Ok here's what I did!!! I applied for foodstamps and childsupport and will get those. I also went to a place that will give me the meds I see and free counseling like you suggested. My husband is searching for a job and may have found one which in turn means I will stay in the house with the kids. So what I am going to do is go through with this govt program which puts me in school for training of whatever it is I want to do and they will pay me at the same time. SO my ducks as you call it are in a row. I know I have to get the divorce because I can't live in his house forever but if I can stay for a bit until I finish a school or something that would be great. I have some skills, I can type over 50 wpm, so I can do computer work, secretarial, I have some knowledge in the medical field (front desk) I was a make up artist for several years in big name company. I went three years for graphic design (everything has changes since back then) I know I can find work. My main concern is a house for my children. I don't think they are going to foreclose asap so I may have some time. Right now I am on the good side of my husband because he is feeling at ease knowing that this is whats best for us and that I will NOT take his kids from him and try to destroy me. I allow him to talk to the kids everynight and we actually talk nicer to each other. I don't see how it's going to be much different by staying in his house and being divorced. I know I know, I'll cross that bridge when I come to it. I don't think working would be such a bad thing no matter if I had to or not. My kids love daycares or leaving me. I know strange huh? hahaha IT's good cause the twins have each other in their class and my son likes being alone with other kids. Probably because I have always always always been with them. I have NEVER left them a day in their lives so they look forward to me going somewhere for long periods of time. I am waiting on back taxes to move forward with the divorce and childsupport. Once I recieve them in the mail in seven days then I move forward with all the papers. Thanks girls!!! Your the best.

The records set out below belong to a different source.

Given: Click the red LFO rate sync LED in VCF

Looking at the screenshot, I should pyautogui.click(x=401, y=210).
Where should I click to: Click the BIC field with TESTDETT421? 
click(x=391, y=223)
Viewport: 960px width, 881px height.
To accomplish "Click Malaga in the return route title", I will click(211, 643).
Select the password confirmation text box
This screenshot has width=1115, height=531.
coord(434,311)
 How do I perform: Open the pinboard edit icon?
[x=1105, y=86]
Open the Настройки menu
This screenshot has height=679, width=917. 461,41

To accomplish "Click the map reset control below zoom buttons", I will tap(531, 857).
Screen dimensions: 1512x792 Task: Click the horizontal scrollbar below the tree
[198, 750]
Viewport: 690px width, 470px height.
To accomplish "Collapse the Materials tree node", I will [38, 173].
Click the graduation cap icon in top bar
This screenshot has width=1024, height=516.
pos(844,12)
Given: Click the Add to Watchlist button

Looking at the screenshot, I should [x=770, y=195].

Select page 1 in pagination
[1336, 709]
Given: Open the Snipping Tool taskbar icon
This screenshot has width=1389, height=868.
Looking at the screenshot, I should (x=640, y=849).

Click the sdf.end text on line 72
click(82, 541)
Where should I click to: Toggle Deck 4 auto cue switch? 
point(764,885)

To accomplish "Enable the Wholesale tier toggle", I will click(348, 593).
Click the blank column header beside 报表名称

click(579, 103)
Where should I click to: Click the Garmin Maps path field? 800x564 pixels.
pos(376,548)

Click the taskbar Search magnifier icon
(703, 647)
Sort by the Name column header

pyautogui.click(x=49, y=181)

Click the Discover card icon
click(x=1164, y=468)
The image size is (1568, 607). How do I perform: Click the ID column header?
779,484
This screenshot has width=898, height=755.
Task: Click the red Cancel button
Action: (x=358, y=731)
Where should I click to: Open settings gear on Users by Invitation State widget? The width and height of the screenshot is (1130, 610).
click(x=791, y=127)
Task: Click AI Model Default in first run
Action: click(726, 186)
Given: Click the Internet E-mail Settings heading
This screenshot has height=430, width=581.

I'm glad to hear that you are getting things in order. It sounds like you have a plan and it sounds like a good one. Making a plan is the first part, now just make sure you follow through, especially with going to school. That would be wonderful for you. Only you know what your exact home situation is and what is and isn't healthy to expose your children to. Just make sure that you always put what's best for them first.
If it gets to the point where you need to leave, I know around here there are apartments that are income based, as I'm sure there are some where you live too. Also, your aid offices will help you find a place to live so don't let that keep you where you are if that's not a good place to be.
I hope things turn out the way you want them to, and I wish you all the luck in the world. Take care.